TEXTO PARA LEITURA:

<<<<

A história da Ernest W. Baker é a prova de que o improvável encontro de longitudes e referências pode terminar num frutífero exercício de design. Que o digam Inês Amorim e Reid Baker, ela portuguesa de Viana do Castelo, ele norte-americano de Park City, no Utah. Para baralhar ainda mais as geografias, conheceram-se em Milão, quando ambos concluíam mestrado em Design de Moda.
Daí, partiram para os estúdios de outros designers. Inês esteve em Londres, onde trabalhou no atelier do chinês Yang Li. Reid, por sua vez, seguiu para Paris e acabou dentro da Wooyoungmi, marca sul-coreana de moda masculina. Mais tarde, rumou a Antuérpia, onde o esperava o criador Haider Ackermann. “Foi aí que fizemos a nossa primeira coleção. Já tínhamos pensado em lançar uma marca própria quando estávamos em Milão, mas quisemos esperar e ir aos pouquinhos”, conta Inês, designer de moda de 28 anos, ao Observador.
Os ares belgas acabaram por abonar a favor do casal e, ainda a apalpar terreno, desenharam a primeira coleção em nome próprio. “Nessa altura, não pensávamos sequer em vender as peças, apenas perceber o que é que queríamos mostrar enquanto marca, que história íamos transmitir e definir um mood“, continua. A primeira coleção, o inverno de 2018, foi um tiro em cheio. Chegaram à lista de finalistas do prémio LVMH, destinado a catapultar a carreira de jovens designers de todo o mundo.

>>>>

TRABALHO A REALIZAR:
A - Traduz para inglês a seguinte frase do texto sobre a marca Ernest W. Baker: "Para baralhar ainda mais as geografias, conheceram-se em Milão, quando ambos concluíam mestrado em Design de Moda."
B - Responde, com base no texto sobre a marca Ernest W. Baker, a cada pergunta numa linha própria:
(i) De que cidade portuguesa é Inês Amorim?
(ii) Em que cidade trabalhou Inês no atelier de Yang Li?
(iii) De que prémio foi o casal finalista com a primeira coleção?
C - Prolonga o texto sobre a marca Ernest W. Baker a partir da última frase apresentada.

LINHAS DE DADOS:
<<<<

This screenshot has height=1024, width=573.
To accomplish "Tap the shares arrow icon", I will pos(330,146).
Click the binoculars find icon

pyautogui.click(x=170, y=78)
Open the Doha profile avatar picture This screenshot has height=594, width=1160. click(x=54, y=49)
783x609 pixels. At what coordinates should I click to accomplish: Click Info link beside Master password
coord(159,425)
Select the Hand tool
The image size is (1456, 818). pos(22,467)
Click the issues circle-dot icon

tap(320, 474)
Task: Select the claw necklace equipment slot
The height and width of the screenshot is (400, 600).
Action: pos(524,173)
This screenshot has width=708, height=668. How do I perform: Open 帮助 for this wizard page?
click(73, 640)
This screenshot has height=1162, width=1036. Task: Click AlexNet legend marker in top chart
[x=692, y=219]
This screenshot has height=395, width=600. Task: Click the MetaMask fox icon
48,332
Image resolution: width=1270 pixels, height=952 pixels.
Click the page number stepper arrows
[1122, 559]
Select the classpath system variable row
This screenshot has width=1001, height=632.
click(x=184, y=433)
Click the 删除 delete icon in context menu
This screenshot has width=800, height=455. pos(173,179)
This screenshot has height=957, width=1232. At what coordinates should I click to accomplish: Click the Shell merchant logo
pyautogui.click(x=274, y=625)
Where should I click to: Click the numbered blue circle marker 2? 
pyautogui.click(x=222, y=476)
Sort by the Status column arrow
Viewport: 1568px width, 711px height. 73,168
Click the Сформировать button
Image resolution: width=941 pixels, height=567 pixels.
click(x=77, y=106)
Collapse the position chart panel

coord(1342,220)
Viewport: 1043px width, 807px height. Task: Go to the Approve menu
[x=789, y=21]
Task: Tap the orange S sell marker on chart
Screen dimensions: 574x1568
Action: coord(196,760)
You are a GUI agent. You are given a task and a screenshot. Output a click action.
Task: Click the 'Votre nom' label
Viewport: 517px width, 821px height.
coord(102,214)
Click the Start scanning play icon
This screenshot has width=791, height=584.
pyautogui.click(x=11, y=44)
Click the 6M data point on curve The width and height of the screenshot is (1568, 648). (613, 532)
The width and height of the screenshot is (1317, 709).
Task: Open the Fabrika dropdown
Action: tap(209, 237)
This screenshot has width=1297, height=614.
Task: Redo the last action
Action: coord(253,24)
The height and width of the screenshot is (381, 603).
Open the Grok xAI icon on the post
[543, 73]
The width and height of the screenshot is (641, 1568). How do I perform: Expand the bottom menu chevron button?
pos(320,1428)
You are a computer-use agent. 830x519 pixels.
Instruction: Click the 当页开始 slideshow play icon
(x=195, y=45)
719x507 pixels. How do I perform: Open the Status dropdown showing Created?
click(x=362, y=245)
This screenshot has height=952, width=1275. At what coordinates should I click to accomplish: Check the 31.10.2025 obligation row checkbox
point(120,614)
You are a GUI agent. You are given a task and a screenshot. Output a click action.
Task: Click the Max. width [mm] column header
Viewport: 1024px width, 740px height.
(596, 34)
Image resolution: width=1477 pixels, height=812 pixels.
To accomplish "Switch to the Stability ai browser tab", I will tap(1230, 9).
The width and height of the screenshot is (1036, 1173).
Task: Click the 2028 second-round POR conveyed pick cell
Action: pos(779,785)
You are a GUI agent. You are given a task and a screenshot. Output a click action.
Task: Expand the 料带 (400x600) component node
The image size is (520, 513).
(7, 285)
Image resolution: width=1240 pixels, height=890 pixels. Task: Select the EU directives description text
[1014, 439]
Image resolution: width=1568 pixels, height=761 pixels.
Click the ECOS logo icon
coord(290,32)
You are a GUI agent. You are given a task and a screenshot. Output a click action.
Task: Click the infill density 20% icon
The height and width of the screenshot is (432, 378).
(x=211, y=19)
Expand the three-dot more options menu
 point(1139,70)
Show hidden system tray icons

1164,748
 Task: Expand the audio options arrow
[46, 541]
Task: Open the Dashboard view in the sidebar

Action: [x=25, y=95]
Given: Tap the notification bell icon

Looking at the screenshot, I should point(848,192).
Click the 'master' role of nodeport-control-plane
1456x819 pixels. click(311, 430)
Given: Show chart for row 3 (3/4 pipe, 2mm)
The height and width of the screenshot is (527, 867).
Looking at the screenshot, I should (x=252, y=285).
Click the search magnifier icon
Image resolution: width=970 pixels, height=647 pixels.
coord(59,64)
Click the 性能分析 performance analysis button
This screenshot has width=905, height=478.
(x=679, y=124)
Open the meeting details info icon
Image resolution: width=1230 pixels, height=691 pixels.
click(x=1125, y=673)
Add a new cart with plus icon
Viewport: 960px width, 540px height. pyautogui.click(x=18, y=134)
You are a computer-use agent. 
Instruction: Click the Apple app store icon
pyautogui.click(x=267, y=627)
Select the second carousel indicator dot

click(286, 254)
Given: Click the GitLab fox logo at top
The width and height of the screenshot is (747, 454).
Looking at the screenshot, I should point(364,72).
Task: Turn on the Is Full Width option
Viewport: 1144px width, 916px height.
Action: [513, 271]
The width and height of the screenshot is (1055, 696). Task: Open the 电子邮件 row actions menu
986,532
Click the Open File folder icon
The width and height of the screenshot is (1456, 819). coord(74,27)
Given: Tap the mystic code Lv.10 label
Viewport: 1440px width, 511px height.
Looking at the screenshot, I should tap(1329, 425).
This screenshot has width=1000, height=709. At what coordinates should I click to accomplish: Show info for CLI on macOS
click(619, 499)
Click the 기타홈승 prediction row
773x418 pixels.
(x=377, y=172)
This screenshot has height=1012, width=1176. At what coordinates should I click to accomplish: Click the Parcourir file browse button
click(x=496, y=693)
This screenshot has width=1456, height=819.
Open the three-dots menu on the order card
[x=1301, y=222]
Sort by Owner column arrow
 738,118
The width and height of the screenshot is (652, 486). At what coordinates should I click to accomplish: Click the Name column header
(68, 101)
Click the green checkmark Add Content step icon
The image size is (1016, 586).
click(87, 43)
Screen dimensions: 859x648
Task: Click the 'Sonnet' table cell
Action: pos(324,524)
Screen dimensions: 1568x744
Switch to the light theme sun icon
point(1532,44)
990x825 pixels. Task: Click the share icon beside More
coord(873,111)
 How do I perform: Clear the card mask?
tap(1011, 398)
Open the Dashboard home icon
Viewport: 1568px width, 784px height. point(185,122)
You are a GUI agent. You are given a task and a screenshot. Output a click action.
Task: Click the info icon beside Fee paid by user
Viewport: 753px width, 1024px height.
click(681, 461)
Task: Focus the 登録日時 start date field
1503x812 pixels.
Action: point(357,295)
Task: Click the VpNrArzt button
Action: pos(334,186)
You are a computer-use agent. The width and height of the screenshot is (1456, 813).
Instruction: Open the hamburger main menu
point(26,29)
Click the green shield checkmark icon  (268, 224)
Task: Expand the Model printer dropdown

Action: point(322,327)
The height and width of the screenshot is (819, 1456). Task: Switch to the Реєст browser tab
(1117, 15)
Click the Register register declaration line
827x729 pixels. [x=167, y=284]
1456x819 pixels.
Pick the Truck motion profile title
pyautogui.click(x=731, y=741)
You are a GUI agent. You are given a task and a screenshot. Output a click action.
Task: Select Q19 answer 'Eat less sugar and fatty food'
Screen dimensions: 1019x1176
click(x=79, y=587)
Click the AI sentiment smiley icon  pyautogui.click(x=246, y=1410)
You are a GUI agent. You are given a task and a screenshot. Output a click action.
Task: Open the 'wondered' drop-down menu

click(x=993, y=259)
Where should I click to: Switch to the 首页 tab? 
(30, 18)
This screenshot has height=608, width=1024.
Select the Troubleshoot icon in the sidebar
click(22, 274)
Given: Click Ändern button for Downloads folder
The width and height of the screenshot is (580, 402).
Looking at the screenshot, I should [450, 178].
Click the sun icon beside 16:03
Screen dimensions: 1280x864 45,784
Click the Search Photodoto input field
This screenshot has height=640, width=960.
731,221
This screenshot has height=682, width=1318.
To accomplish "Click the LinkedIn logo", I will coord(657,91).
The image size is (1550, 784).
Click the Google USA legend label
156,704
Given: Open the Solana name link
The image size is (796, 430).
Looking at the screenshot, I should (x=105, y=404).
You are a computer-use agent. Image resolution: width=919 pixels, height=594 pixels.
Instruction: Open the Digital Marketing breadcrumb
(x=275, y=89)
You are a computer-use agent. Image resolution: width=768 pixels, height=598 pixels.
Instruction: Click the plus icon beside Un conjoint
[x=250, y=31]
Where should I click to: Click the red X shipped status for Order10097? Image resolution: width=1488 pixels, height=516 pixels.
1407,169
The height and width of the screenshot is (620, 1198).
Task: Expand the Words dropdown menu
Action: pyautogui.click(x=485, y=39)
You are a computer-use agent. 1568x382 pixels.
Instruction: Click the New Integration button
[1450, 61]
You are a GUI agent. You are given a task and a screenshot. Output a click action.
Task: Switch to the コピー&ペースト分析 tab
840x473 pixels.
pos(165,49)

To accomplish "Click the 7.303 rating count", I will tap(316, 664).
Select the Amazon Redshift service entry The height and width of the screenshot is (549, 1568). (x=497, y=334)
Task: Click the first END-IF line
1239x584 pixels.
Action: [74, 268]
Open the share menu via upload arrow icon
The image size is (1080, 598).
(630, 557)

>>>>

AS RESPOSTAS:
A - To muddle the geographies even further, they met in Milan, when both were finishing a master's degree in Fashion Design.

B -
(i) Viana do Castelo.
(ii) Londres.
(iii) Do prémio LVMH.

C -
Nesse ano, o prémio acabou por ir para o japonês Masayuki Ino, designer da marca de streetwear Doublet. Contudo, a recém-criada Ernest W. Baker acabava de entrar no mapa, bem como no radar de buyers e lojas multimarca. “Éramos das marcas mais novas a serem nomeadas para o prémio, sem lojas e ainda só com uma coleção. Éramos mesmo pequenos. Não ganhámos, mas foi um grande impulso”, recorda Inês.
O passo seguinte contrariou todas as expectativas. Com uma nova e promissora marca de menswear nos braços, Inês e Reid mudaram-se para Portugal, mais precisamente para Viana do Castelo. “Decidimos que seria o melhor sítio para criar uma marca. Aqui, estamos perto da indústria e das pessoas que fazem as nossas peças. Desde o início que estamos muito focados na qualidade e na atenção que damos aos pormenores. Há peças feitas à mão e estar perto de quem as faz abre muito mais o leque de opções criativas”, prossegue Inês.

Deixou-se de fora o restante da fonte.